The 90-plus pages of the Justices’ opinions in Obergefell don’t mention the 
first question (the proper standard of review for discrimination on the basis 
of sexual orientation) at all—not even to reserve it.  That's a significant 
failing of the dissenting opinions, as I explain below.  But it's not so 
surprising an omission in the majority opinion; I certainly didn't think 
Justice Kennedy would issue a ruling on the standard-of-review question, given 
that it was sufficient for him simply to hold that the marriage laws do not 
pass rational-basis muster (in conjunction with his substantive due process 
ruling).

What is truly shocking, however, is that the various opinions barely even 
allude to the states’ asserted interests and whether they are sufficient to 
satisfy rational-basis review!

Let's start with the majority opinion.  Justice Kennedy announces the 
categorical, unequivocal holdings of the court on Pages 22–23 (emphasis mine):
The right to marry is a fundamental right inherent in the liberty of the 
person, and under the Due Process and Equal Protection Clauses of the 
Fourteenth Amendment couples of the same-sex may not be deprived of that right 
and that liberty.  The Court now holds thatsame-sex couples may exercise the 
fundamental right to marry.  No longer may this liberty be denied to them.  
Baker v. Nelson must be and now is overruled, and the State laws challenged by 
Petitioners in these cases are now held invalid to the extent they exclude 
same-sex couples from civil marriage on the same terms and conditions as 
opposite-sex couples.

■ **Requirement**:
In the passage on the Obergefell opinions, which earlier case does the Court declare overruled?

■ **Entries supplied**:

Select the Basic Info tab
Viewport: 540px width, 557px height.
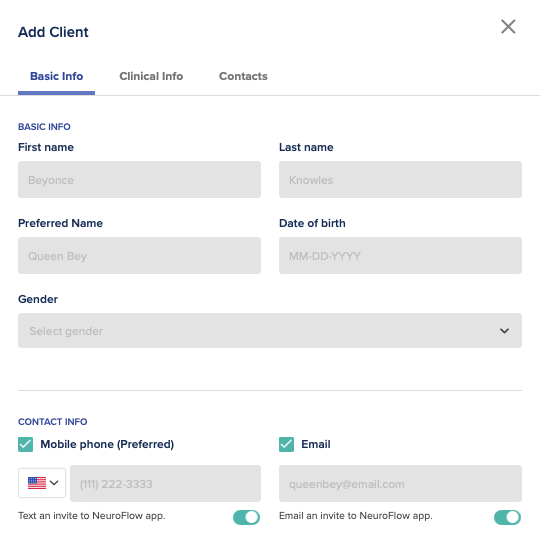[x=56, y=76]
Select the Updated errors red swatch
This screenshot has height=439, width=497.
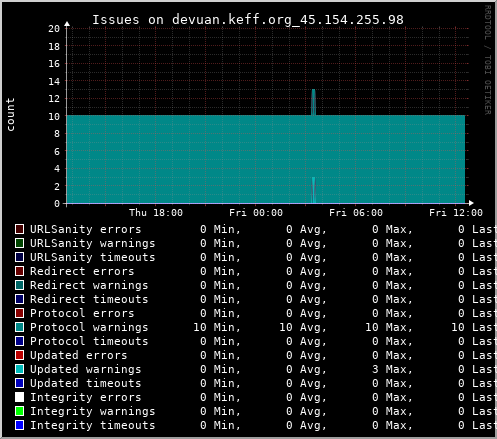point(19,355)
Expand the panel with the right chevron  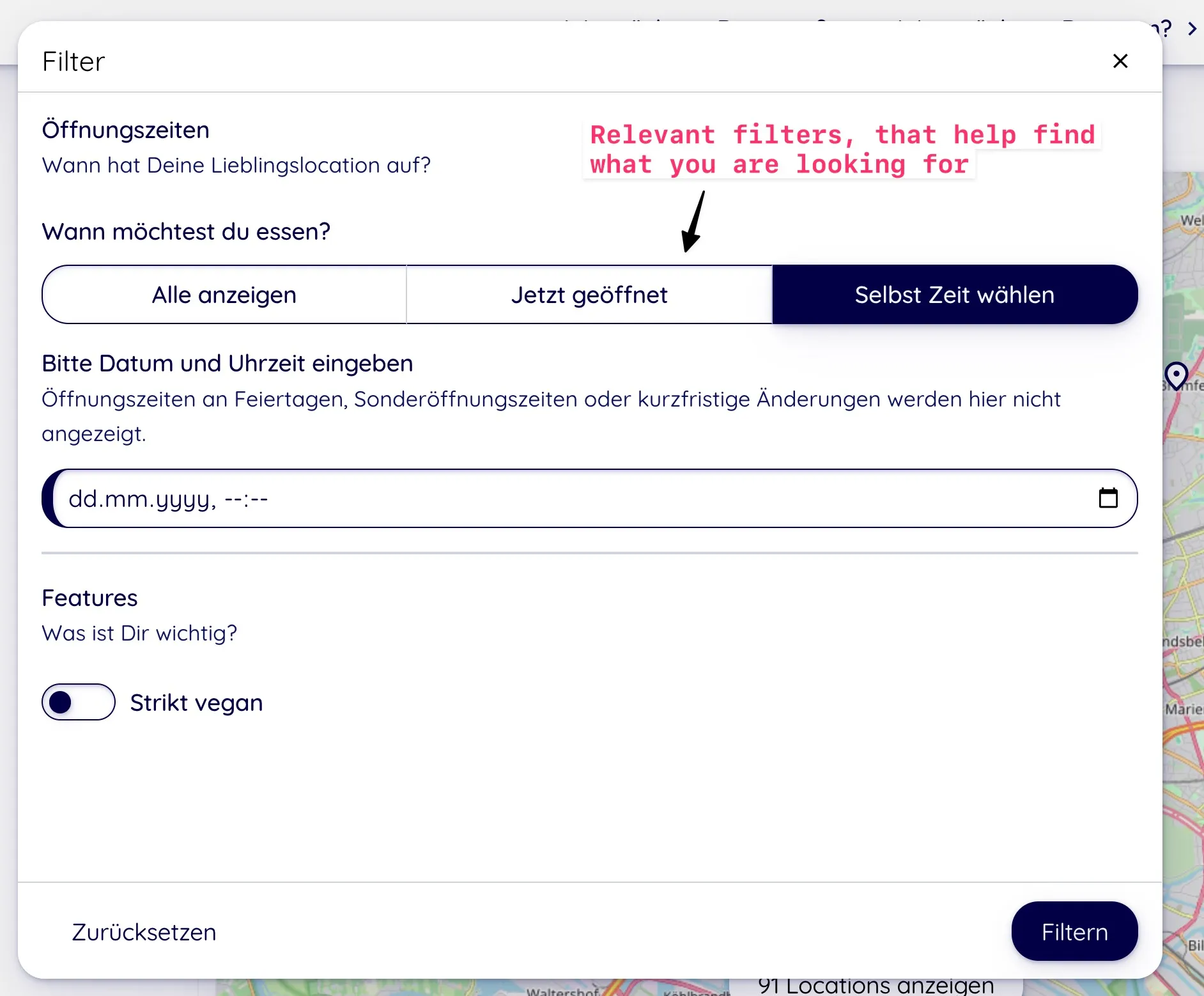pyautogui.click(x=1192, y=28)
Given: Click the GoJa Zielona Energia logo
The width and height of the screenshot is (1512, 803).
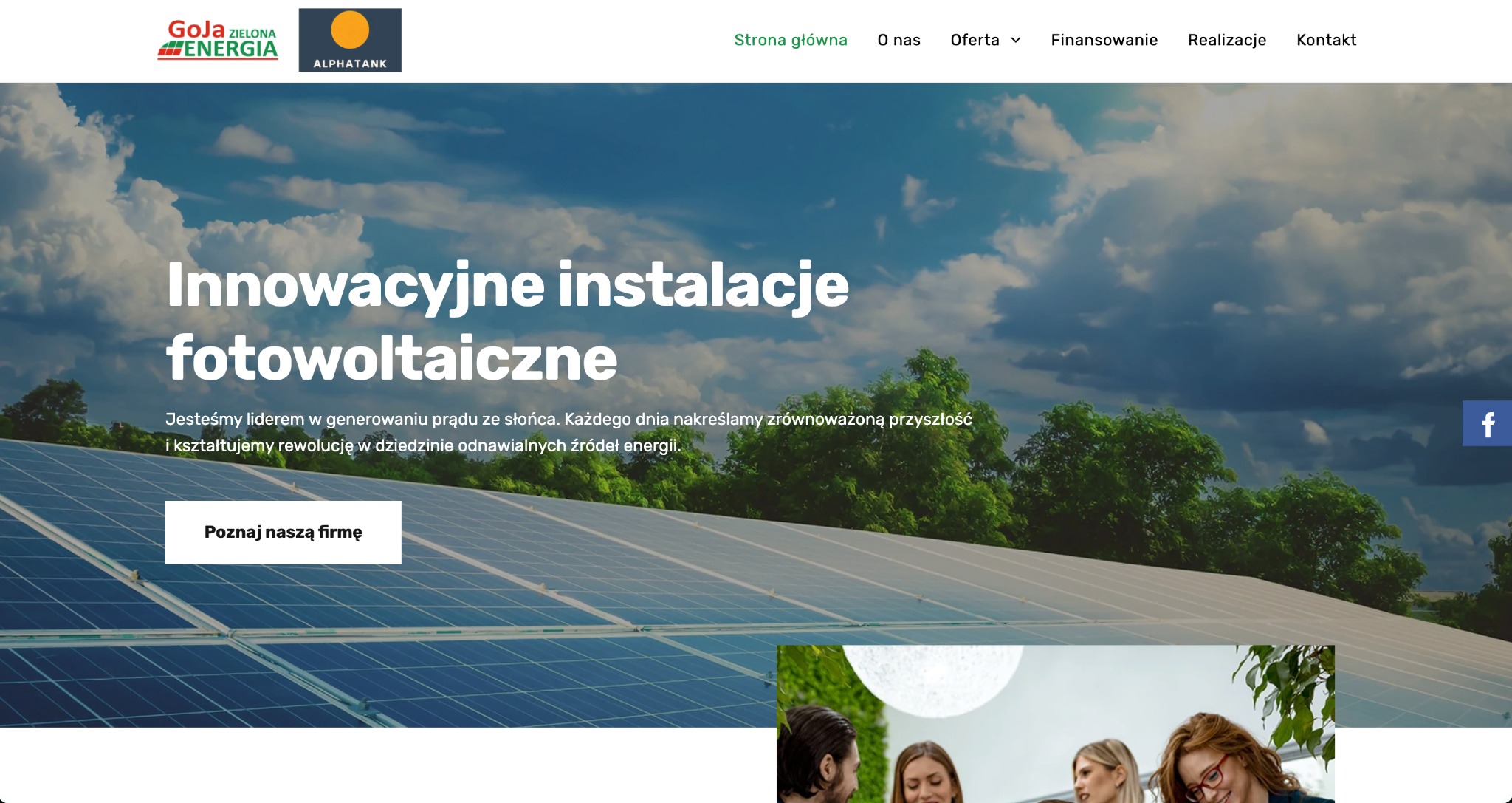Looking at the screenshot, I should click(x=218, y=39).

■ **Written answer**:
Baker v. Nelson